◆ **Exercise description**:
After locating the line that holds "Viewport: 1600px width, 1600px", transcribe it and each following line to the end of the records, changing nothing and adding nothing.

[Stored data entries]

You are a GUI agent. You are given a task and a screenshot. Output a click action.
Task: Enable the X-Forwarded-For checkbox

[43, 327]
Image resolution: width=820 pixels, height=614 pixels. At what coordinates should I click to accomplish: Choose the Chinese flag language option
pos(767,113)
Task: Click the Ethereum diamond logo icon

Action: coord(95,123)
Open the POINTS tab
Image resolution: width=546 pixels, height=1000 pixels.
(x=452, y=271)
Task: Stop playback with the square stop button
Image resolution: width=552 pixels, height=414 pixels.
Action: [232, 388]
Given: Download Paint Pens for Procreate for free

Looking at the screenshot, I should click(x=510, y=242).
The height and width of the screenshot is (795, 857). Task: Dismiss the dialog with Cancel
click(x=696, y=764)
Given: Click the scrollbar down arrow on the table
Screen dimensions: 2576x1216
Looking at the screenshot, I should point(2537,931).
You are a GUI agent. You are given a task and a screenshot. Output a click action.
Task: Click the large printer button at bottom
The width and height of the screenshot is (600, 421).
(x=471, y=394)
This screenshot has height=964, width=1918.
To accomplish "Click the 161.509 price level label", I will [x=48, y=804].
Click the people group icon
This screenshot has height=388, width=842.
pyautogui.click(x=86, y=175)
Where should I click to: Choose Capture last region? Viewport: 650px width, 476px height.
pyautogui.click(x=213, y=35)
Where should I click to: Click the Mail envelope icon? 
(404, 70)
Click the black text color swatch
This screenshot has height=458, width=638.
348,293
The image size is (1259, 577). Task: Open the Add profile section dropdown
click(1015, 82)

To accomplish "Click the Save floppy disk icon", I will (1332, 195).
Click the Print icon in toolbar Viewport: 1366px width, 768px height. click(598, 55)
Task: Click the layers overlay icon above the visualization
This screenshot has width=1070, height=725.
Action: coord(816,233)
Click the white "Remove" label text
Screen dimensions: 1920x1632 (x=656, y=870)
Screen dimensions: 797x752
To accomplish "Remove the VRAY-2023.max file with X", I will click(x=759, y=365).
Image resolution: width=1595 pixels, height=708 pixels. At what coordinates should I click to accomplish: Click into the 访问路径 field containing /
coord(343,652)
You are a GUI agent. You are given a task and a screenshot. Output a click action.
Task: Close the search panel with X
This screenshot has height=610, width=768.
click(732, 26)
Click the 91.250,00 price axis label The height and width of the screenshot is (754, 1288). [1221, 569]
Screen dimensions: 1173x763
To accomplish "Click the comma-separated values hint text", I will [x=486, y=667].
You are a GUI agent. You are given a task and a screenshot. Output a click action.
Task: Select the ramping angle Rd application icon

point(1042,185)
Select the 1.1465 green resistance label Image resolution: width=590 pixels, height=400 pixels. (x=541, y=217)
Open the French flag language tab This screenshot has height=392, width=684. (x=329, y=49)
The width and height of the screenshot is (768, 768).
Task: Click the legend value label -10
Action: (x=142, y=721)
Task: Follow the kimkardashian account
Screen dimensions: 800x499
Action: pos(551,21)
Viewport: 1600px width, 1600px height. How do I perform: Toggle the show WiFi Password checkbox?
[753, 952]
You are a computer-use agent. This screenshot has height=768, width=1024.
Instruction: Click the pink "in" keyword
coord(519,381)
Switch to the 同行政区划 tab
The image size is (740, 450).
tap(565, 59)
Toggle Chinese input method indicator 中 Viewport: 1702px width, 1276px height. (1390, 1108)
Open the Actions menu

◆ **Response to this exercise**:
Viewport: 1600px width, 1600px height. How do I perform: Toggle the show WiFi Password checkbox?
[753, 952]
You are a computer-use agent. This screenshot has height=768, width=1024.
Instruction: Click the pink "in" keyword
coord(519,381)
Switch to the 同行政区划 tab
The image size is (740, 450).
tap(565, 59)
Toggle Chinese input method indicator 中 Viewport: 1702px width, 1276px height. (1390, 1108)
Open the Actions menu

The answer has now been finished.